102
1990’ların başlarında doğan biri olarak 2002'de luce reyiz* ile gelen şampiyonluğu o zamanlar daha çocuk olduğum için yarım yamalak hatırlıyorum, ama bu günün kritik saatlerini, maç öncesi ve maç sonrasını dahi adım gibi biliyorum.* *şimdi 2006’daki şampiyonluğun da herkesten farklı olarak bende ayrı da bir anlamı var. nedir o derseniz, bu şampiyonluk tüm camia için olduğu kadar, ertesi günü doğum günü olacak bana da hediye olarak gelecekti.*
dediğim gibi o şampiyonluk fasulyeden sayıldığı için 2002'den 2006 mayıs'ına kadar yalnızca bir kupa* görmüş biri olarak bu şampiyonluk benim ilk adam akıllı göreceğim şampiyonluk olacaktı.
14 yaşımı doldurmaya bir kala, hem lise giriş sınavının* stresi, hem de o sezonki dişe diş, kana kan geçen o sezonun baskısı beni yıpratmış, hayatımın belki de ilk sıkıntılı zamanlarından birisi olarak hatırladığım dönem. * nisan mayıs aylarına doğru iyice salmışım, deneme sınavlarından bombok puanlar geliyor, ama umursamazca tavırlarım ile ailemi de çileden çıkartıyorum. * * öyle çok varlıklı bir aileden gelmiyorum ama çok şükür hiçbir zaman aç veya açıkta da kalmadık. fakat nedense gelecek korkusu hiç yoktu bende amk. neyime güveniyorsam?

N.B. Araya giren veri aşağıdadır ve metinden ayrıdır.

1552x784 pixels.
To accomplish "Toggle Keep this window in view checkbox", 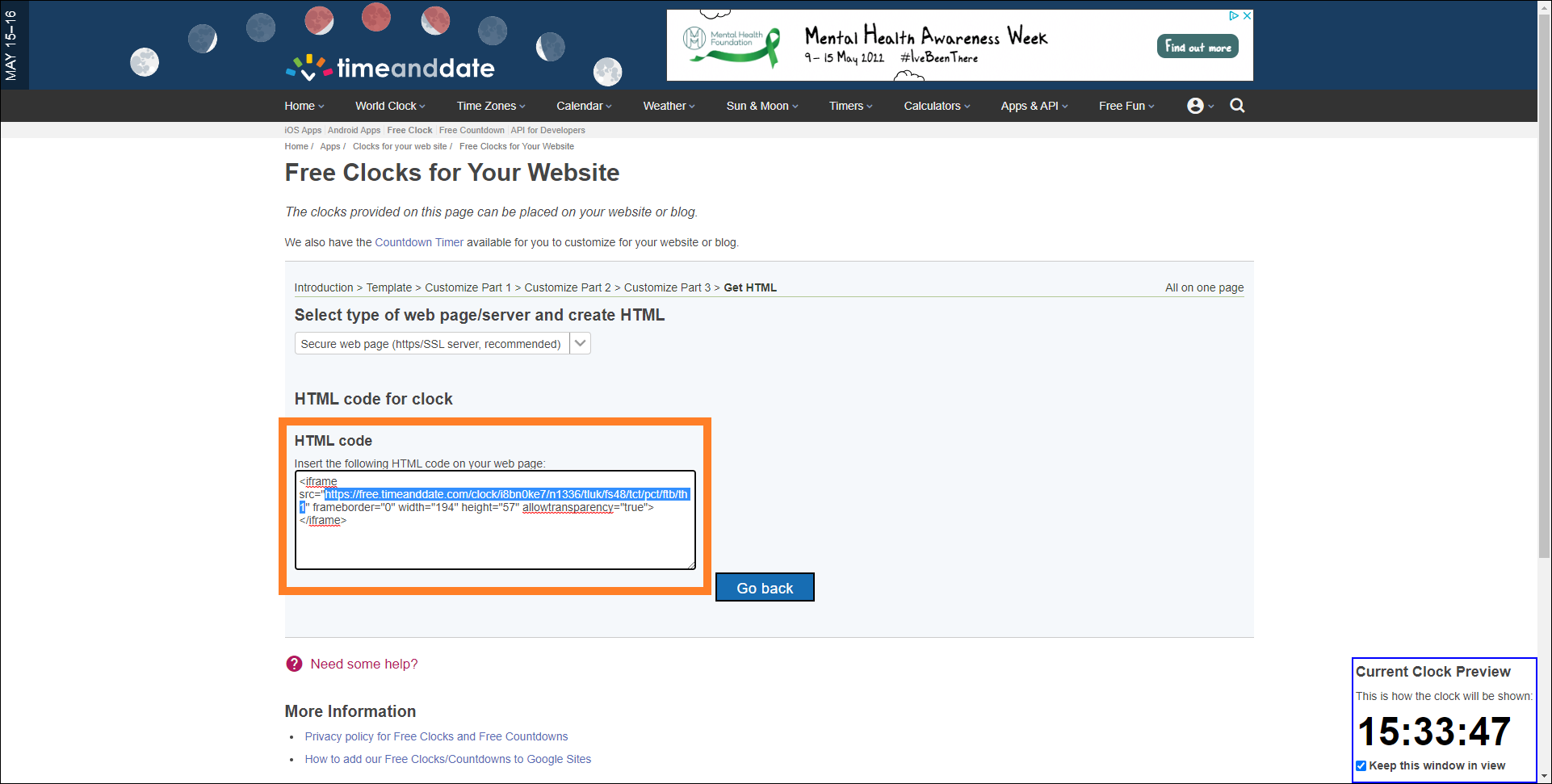I will [1361, 765].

o sezon erik gerets yönetimindeki galatasaray, belçikalı teknik adam ile benim şu ana kadarki hatırladığım en ofansif kadroyu çıkartabilen, hücum gücü korkunç seviyelere ulaşabilen bir kadroya sahipti. kayserispor maçı öncesi, spor haberlerinde adnan polat'ın meşhur '20.45'te şampiyonuz' iddiası üzerine takımın durumunu az çok tahmin etmeye çalışıyorum. hatta maç pazar günü oynandı, bu açıklamaları ben o hafta cumartesi günü görmüştüm.

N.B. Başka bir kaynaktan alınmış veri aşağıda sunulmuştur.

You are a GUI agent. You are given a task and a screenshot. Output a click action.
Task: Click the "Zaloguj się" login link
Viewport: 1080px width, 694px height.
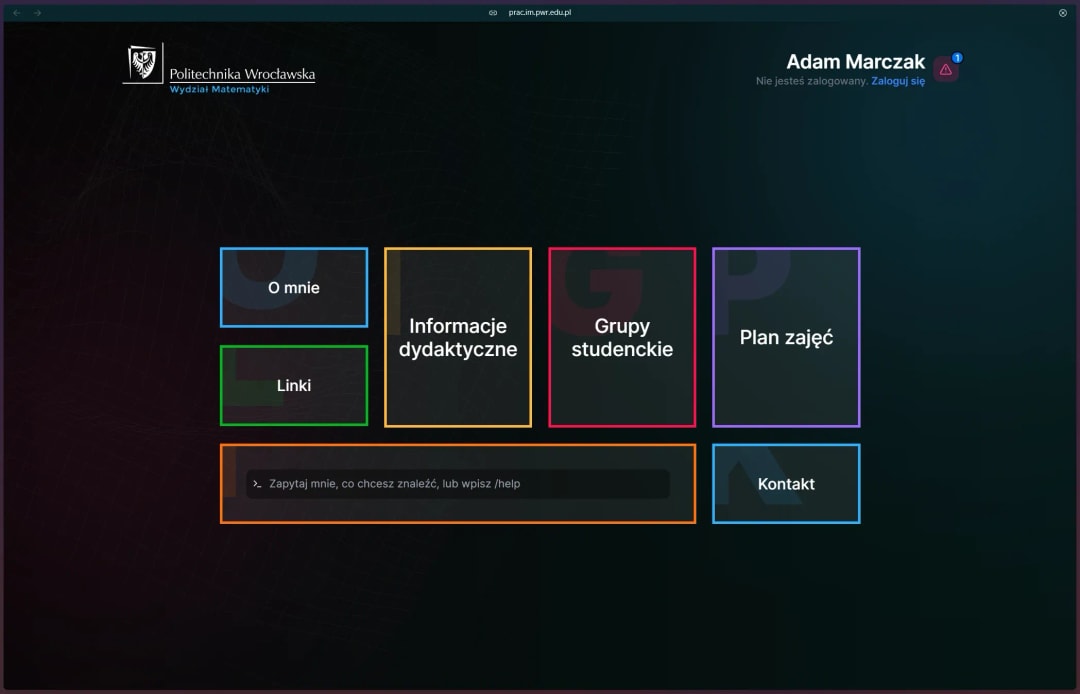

o aralar yaptığım ve çok da verim aldığım iki totemimden biri şuydu; maç öncesi galatasaray ve fenerbahçe'nin o haftaki rakiplerinin demeçleri. takip ettiğim kadarı ile galatasaray ve fenerbahçe'nin o hafta hangi rakibi varsa ve hangisi 'bizi galatasaray/fenerbahçe bağlamaz, biz 3 puan için oynayacağız' derse patatese dönüyordu.
34. haftayı da yine derslerden sınavlardan elimi eteğini çekmiş bir şekilde bekliyorum. şampiyon olur muyuz olmaz mıyız, kayserispor'u yenebilir miyiz, fenerbahçe puan kaybeder mi diye kafamda hepsi istisnasız futbolla alakalı ve içlerinde bir tane bile oks ile ilgili olmayan şeylerle kafamı doldurmuşum. hafta sonu nihayet geliyor, o zamanlar da tabi ntvspor, trtspor gibi spor üzerine yayınlar yapan kanallar da olmadığı için haber sitelerinin spor saatlerini bekliyorum. bakalım denizlispor ve kayserispor yöneticileri ne diyecekler, ya da bir şey diyecekler mi?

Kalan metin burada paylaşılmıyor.